İslamiyet öncesi Türk hayatından izleri, Şamanizm kalıntıları olmak üzere dağ, su, ağaç kültlerini ve İslam olduktan sonraki zamanın görünümleri aynı metinler içinde karşımıza çıkar. Arı sudan abdest alan kahramanlar iki rekât namazlarını kılarlar, Allah adına mücadele ederler. Destanlarda inanç, çoğunlukla din faktörü destan kahramanının hareket nedenlerinden biri olarak karşımıza çıkar.
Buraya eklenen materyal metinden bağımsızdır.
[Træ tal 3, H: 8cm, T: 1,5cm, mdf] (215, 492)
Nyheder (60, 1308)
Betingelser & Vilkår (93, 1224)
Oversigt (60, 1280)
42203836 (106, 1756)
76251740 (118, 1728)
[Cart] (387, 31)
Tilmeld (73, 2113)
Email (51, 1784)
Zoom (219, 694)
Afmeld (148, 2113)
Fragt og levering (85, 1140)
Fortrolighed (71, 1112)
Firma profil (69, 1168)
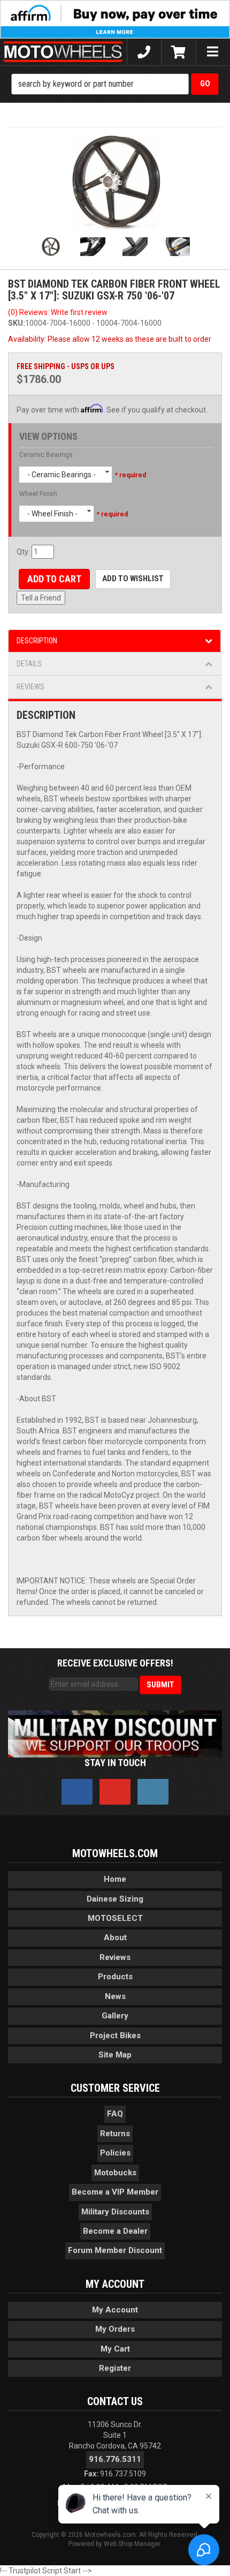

Din uğruna veya din farklılığına bağlı mücadele, destanî olmak için engel teşkil etmez, epik karakteri ortadan kaldırmaz; kahramana bağlı olarak ortaya konulan hedefin ve mücadelenin ne uğruna gerçekleştirildiğini gösterir.

ABDÜLKADİR EMEKSİZ KİMDİR?

1972'de Konya'da doğan Abdülkadir Emeksiz, 1995'te İstanbul Üniversitesi Edebiyat Fakültesi Türk Dili ve Edebiyatı Bölümü'nden mezun oldu. "İstanbul Folkloruyla İlgili Kitaplar İçin Açıklamalı Bir Bibliyografya Denemesi" konulu tez çalışmasıyla Türk Halk Edebiyatı Anabilim Dalı'nda yüksek lisansını tamamladı. 2005'de yardımcı doçent kadrosuna atandı. 2013-2014 yıllarında İstanbul Üniversitesi Türkiyat Araştırmaları Enstitüsü Müdür Yardımcılığı görevini üstlenen Emeksiz, halkbilimi üzerine yaptığı çalışmalarıyla 2011'de doçent, Türk Halk Edebiyatı üzerine yaptığı çalışmalarıyla ise 2016 yılında profesör oldu. Prof. Dr. Abdülkadir Emeksiz halen İstanbul Üniversitesi Edebiyat Fakültesi Türk Dili ve Edebiyatı Bölümü Anabilim Dalı Başkanlığı görevini yürütmektedir.